▶ [Goal of the exercise]: Transcribe exactly, and only, the lines that fall between the line containing "[Close menu] (1445, 69)" and the last line of the material, both ends included, omitting any pictures.

Provided entries below:

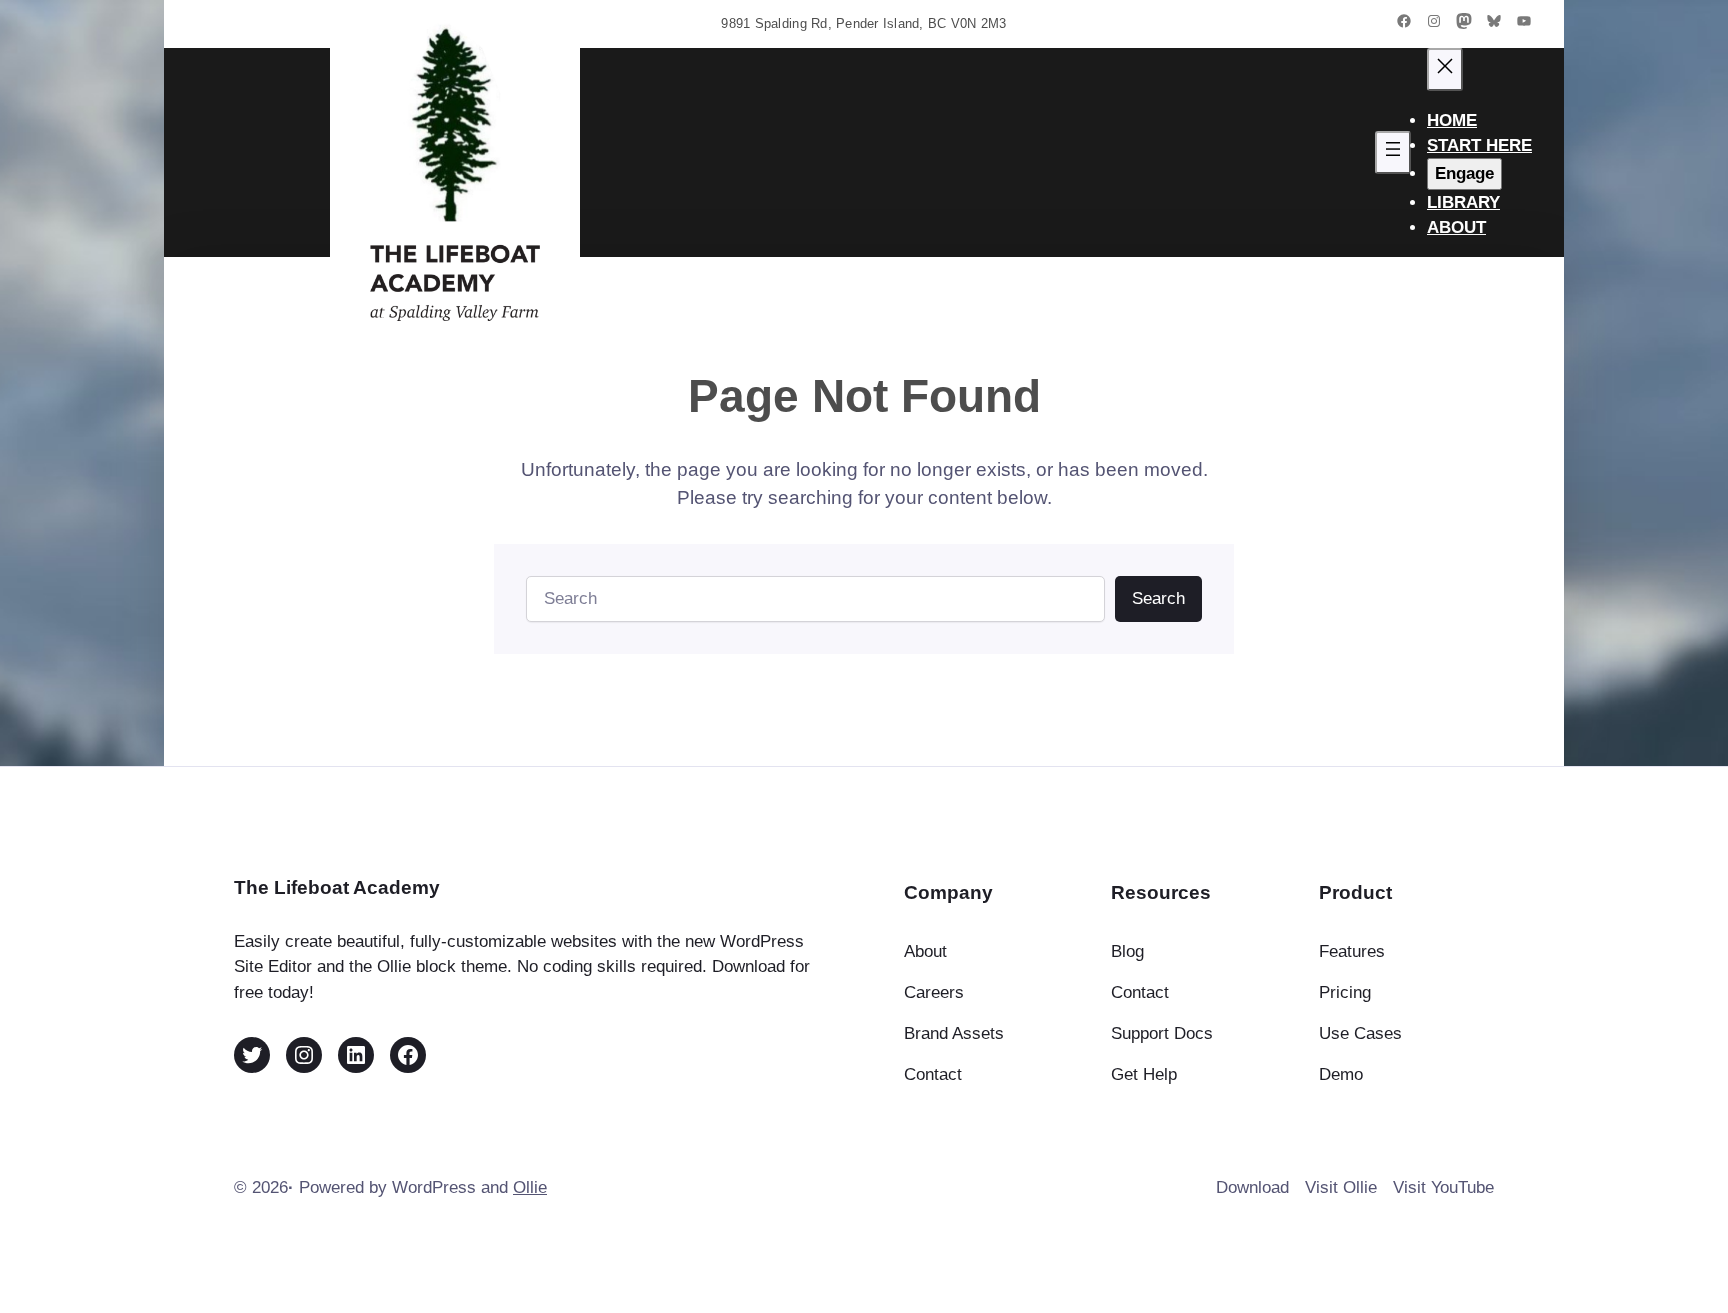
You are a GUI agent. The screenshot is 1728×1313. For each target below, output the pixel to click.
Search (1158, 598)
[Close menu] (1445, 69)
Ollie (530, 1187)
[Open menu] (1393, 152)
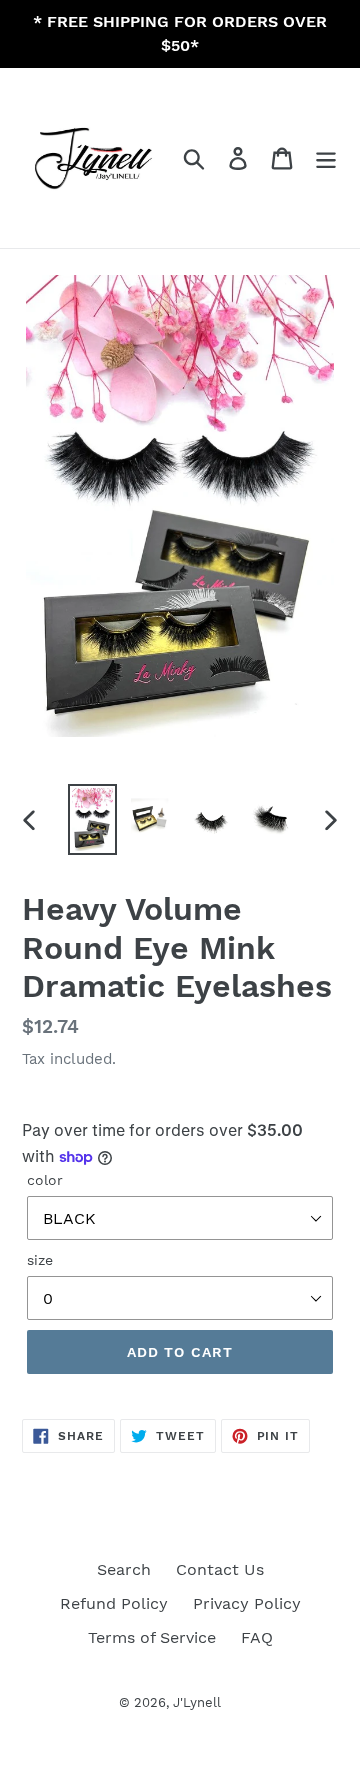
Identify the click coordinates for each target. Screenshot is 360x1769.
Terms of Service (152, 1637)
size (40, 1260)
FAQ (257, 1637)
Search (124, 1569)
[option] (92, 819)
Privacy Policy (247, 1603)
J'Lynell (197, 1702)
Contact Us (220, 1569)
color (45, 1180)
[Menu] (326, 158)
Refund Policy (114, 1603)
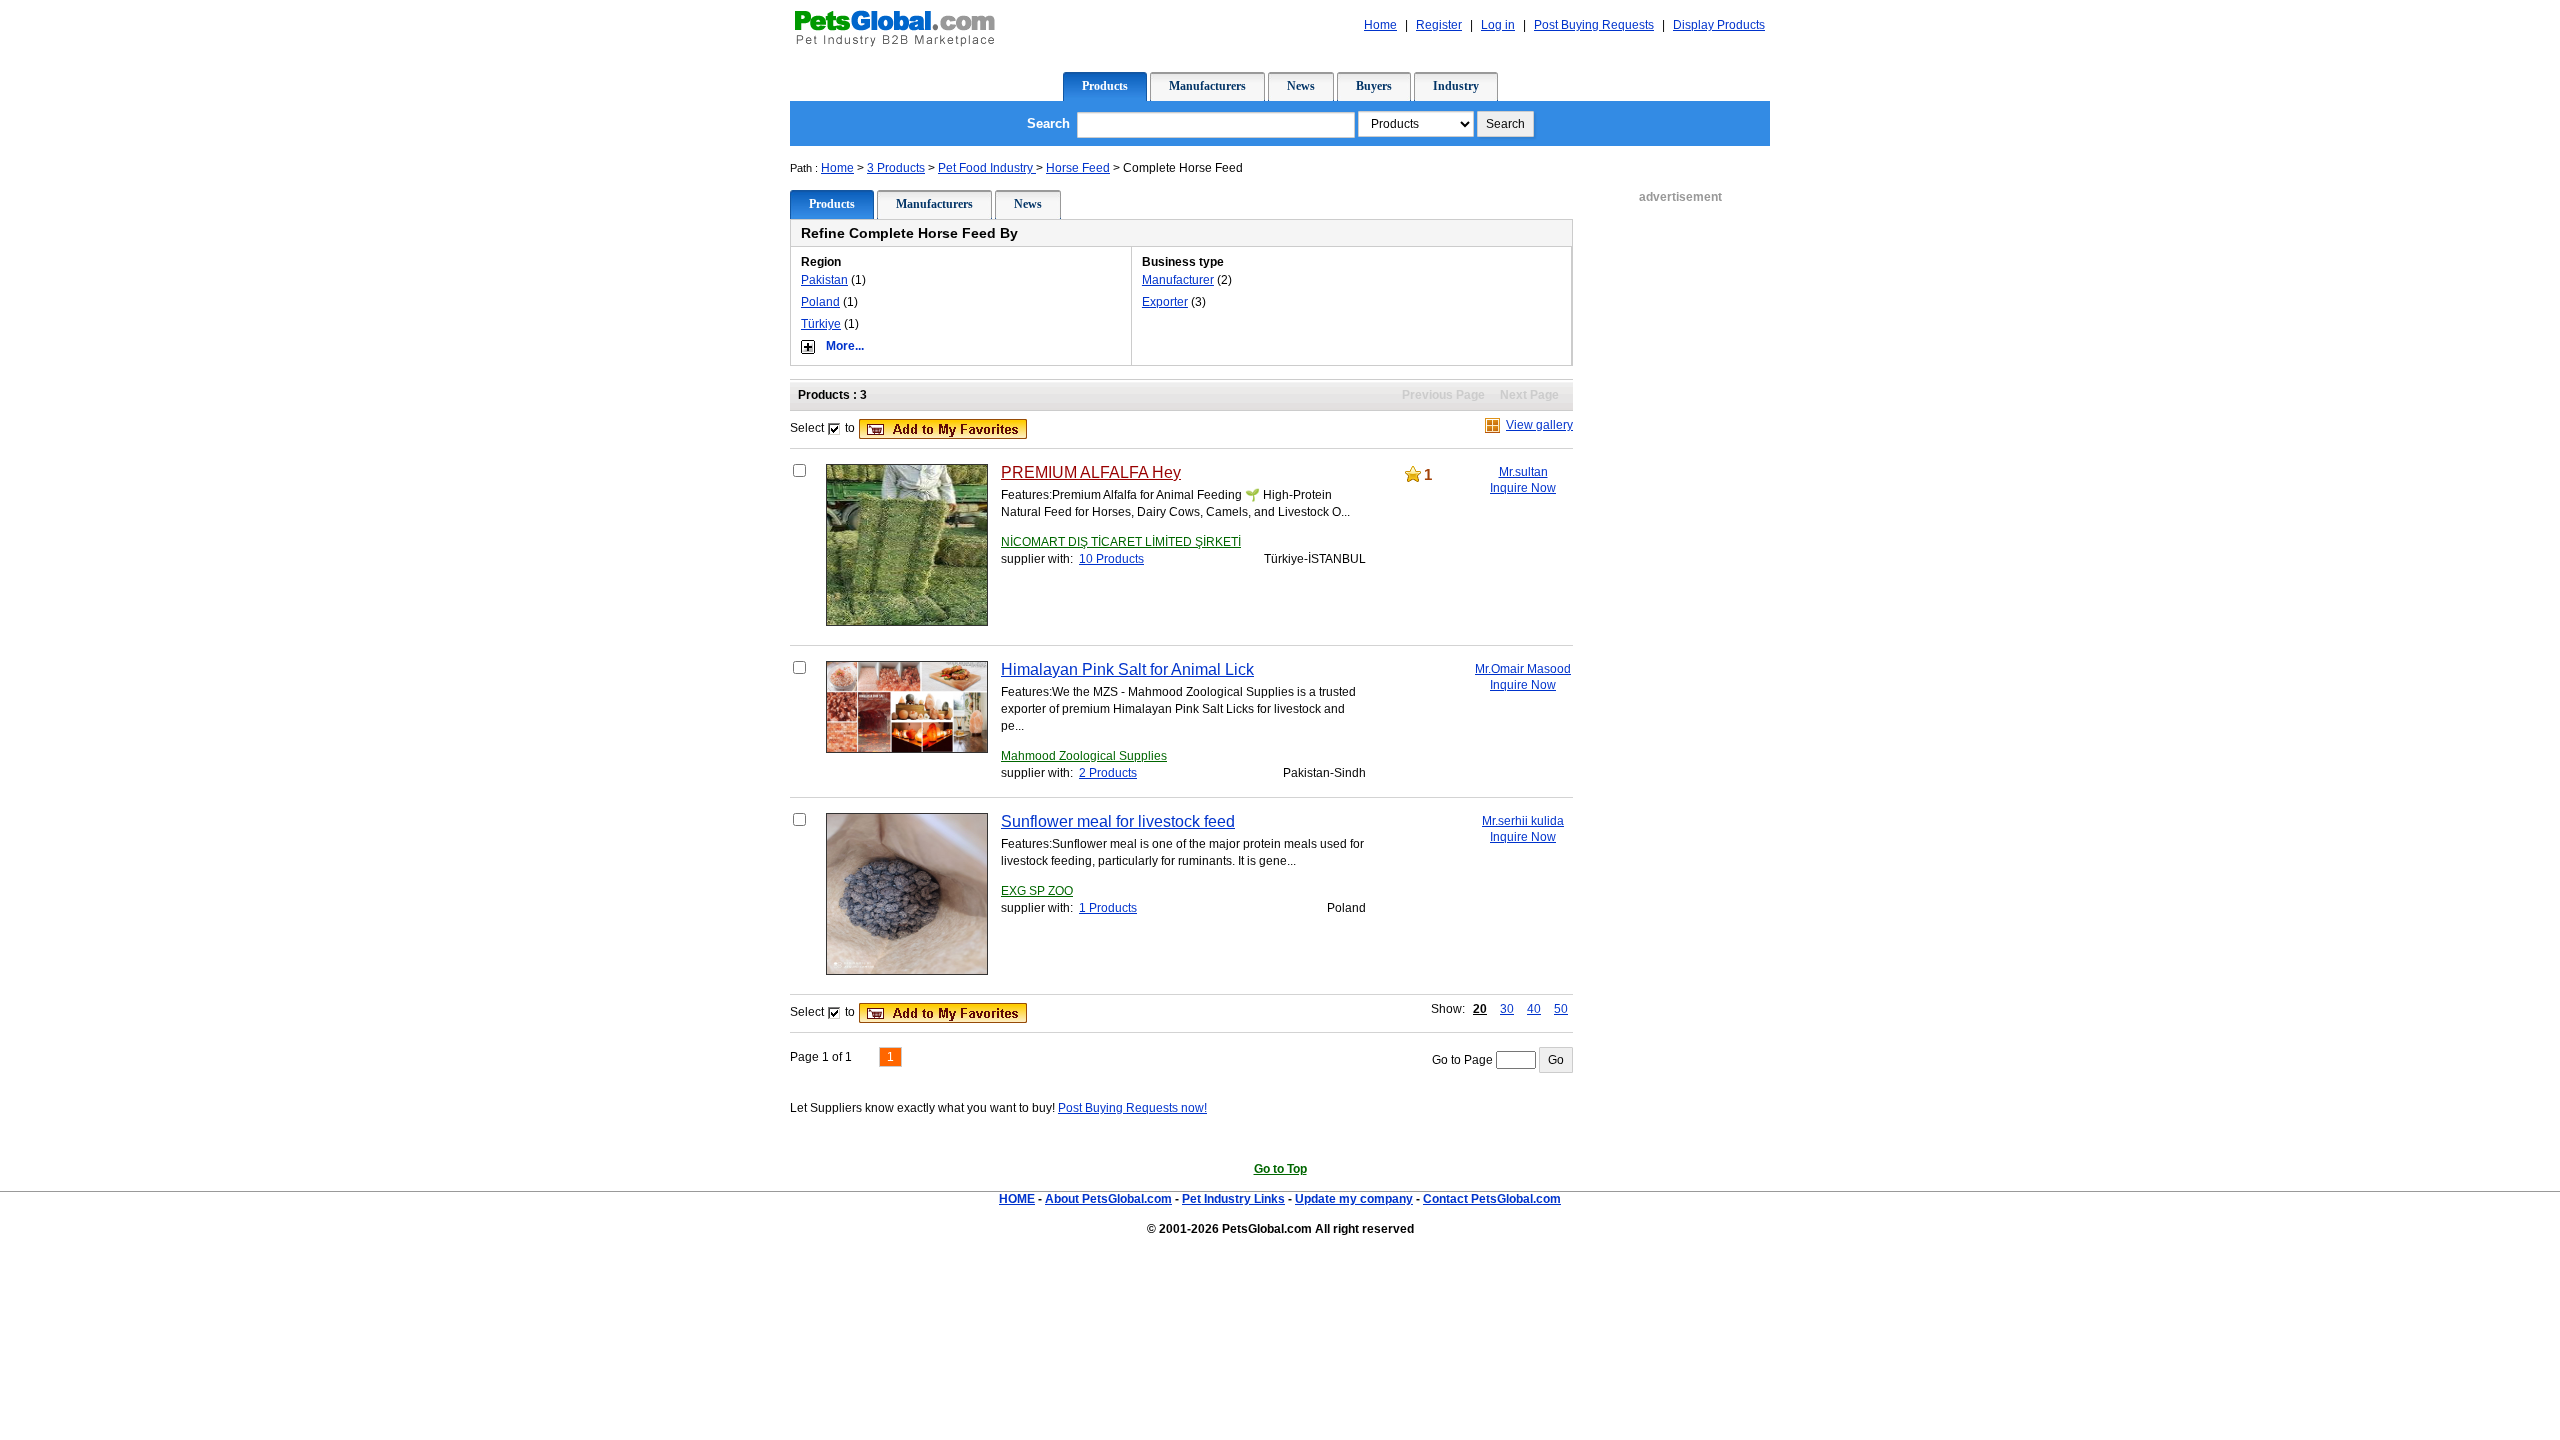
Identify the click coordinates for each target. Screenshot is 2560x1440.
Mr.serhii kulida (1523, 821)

End of Provided entries.

▶ [Answer to the exercise]:
[Close menu] (1445, 69)
Ollie (530, 1187)
[Open menu] (1393, 152)
Identify the click coordinates for each target. Screenshot is 360x1769.
Terms of Service (152, 1637)
size (40, 1260)
FAQ (257, 1637)
Search (124, 1569)
[option] (92, 819)
Privacy Policy (247, 1603)
J'Lynell (197, 1702)
Contact Us (220, 1569)
color (45, 1180)
[Menu] (326, 158)
Refund Policy (114, 1603)
Identify the click coordinates for each target. Screenshot is 2560x1440.
Mr.serhii kulida (1523, 821)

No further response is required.